▶ [WHAT IS NEEDED] Please retype the material beneath this task exactly, starting with its first line and finishing with the line containing "Image resolution: width=890".

▶ [RECORDS SHOWN]
········
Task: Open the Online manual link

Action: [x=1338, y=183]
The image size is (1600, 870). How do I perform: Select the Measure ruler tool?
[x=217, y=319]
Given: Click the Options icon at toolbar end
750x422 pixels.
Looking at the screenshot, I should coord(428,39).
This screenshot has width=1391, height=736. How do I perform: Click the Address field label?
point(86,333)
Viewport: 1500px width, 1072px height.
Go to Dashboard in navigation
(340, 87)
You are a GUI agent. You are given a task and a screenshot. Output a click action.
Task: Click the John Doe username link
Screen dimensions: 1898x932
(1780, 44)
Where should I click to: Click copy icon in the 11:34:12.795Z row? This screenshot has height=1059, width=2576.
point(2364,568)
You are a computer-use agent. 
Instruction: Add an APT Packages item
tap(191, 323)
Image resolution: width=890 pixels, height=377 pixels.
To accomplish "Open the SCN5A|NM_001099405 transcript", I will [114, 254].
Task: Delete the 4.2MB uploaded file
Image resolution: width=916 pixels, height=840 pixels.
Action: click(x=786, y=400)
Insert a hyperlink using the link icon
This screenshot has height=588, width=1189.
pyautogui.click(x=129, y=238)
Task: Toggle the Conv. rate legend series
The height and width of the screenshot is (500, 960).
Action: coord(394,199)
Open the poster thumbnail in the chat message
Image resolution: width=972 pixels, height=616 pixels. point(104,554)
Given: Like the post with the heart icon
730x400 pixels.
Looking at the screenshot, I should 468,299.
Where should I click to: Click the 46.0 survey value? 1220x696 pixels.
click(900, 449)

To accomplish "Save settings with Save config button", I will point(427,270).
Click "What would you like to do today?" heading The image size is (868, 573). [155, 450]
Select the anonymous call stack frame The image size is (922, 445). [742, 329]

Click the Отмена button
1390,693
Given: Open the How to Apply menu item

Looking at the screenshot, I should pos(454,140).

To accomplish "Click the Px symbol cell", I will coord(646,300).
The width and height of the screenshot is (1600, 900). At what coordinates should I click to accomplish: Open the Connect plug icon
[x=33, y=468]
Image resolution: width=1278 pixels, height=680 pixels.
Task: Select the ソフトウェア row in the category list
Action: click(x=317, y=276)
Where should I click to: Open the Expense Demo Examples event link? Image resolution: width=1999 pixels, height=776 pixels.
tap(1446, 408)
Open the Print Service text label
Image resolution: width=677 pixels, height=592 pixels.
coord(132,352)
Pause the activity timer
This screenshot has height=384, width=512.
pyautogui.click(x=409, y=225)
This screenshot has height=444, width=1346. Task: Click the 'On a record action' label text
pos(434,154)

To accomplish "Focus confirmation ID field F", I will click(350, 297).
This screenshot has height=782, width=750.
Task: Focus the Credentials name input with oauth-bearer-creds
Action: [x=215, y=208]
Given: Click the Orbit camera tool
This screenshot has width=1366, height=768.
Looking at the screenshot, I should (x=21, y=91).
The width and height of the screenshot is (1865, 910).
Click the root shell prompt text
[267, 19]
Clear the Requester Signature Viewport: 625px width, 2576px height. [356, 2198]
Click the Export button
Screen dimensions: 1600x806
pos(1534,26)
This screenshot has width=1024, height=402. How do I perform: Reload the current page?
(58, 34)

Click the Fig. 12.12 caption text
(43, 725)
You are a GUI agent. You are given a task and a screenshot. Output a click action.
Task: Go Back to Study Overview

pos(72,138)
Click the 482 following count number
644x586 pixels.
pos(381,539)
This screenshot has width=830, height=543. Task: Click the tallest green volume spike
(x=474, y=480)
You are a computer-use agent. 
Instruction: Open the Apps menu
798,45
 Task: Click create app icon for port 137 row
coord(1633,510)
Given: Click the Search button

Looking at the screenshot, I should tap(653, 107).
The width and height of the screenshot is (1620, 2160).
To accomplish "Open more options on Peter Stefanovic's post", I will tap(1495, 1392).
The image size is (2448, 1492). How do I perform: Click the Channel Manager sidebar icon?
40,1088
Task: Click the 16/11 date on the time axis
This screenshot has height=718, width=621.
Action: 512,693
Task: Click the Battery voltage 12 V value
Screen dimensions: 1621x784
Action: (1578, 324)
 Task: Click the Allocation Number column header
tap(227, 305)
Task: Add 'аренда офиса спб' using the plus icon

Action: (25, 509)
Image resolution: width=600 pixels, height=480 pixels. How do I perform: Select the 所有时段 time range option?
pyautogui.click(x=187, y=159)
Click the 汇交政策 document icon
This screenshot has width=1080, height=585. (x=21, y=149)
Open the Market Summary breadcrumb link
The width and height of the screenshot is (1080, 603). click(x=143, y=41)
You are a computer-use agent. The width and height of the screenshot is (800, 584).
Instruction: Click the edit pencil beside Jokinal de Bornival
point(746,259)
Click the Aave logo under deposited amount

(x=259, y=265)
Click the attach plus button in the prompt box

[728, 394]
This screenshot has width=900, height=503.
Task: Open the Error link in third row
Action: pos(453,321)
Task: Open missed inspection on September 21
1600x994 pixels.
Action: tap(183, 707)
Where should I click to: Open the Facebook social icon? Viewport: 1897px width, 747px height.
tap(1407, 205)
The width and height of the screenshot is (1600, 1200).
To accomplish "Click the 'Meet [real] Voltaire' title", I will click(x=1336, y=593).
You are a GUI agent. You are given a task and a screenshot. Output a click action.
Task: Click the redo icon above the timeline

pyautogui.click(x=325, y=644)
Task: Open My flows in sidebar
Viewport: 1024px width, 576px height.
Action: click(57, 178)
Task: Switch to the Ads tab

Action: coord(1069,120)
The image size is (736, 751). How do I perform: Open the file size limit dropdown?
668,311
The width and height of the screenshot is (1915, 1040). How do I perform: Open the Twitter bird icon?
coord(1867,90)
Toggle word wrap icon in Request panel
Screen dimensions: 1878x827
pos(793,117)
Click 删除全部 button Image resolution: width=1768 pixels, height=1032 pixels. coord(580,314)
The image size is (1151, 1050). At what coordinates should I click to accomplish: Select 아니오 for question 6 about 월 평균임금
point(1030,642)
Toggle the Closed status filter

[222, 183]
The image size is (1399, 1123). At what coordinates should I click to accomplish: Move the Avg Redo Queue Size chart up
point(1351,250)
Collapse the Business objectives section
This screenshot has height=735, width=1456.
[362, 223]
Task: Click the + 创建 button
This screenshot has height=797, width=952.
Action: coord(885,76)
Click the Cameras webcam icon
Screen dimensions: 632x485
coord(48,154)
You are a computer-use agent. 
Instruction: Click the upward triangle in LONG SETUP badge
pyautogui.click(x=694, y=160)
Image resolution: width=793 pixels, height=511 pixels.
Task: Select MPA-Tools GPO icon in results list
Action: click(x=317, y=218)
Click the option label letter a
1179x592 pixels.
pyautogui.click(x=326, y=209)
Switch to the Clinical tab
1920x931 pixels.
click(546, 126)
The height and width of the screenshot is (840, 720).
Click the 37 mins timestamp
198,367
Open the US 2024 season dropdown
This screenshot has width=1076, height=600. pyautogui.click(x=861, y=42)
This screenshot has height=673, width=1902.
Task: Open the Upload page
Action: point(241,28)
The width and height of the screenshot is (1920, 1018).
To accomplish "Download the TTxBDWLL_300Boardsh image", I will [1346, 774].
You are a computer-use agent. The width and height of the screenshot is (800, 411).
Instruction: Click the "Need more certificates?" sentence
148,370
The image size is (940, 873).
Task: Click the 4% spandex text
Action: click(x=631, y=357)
········
▶ [YOUR RESPONSE]
Task: Open the Online manual link

Action: [x=1338, y=183]
The image size is (1600, 870). How do I perform: Select the Measure ruler tool?
[x=217, y=319]
Given: Click the Options icon at toolbar end
750x422 pixels.
Looking at the screenshot, I should coord(428,39).
This screenshot has width=1391, height=736. How do I perform: Click the Address field label?
point(86,333)
Viewport: 1500px width, 1072px height.
Go to Dashboard in navigation
(340, 87)
You are a GUI agent. You are given a task and a screenshot. Output a click action.
Task: Click the John Doe username link
Screen dimensions: 1898x932
(1780, 44)
Where should I click to: Click copy icon in the 11:34:12.795Z row? This screenshot has height=1059, width=2576.
point(2364,568)
You are a computer-use agent. 
Instruction: Add an APT Packages item
tap(191, 323)
Image resolution: width=890 pixels, height=377 pixels.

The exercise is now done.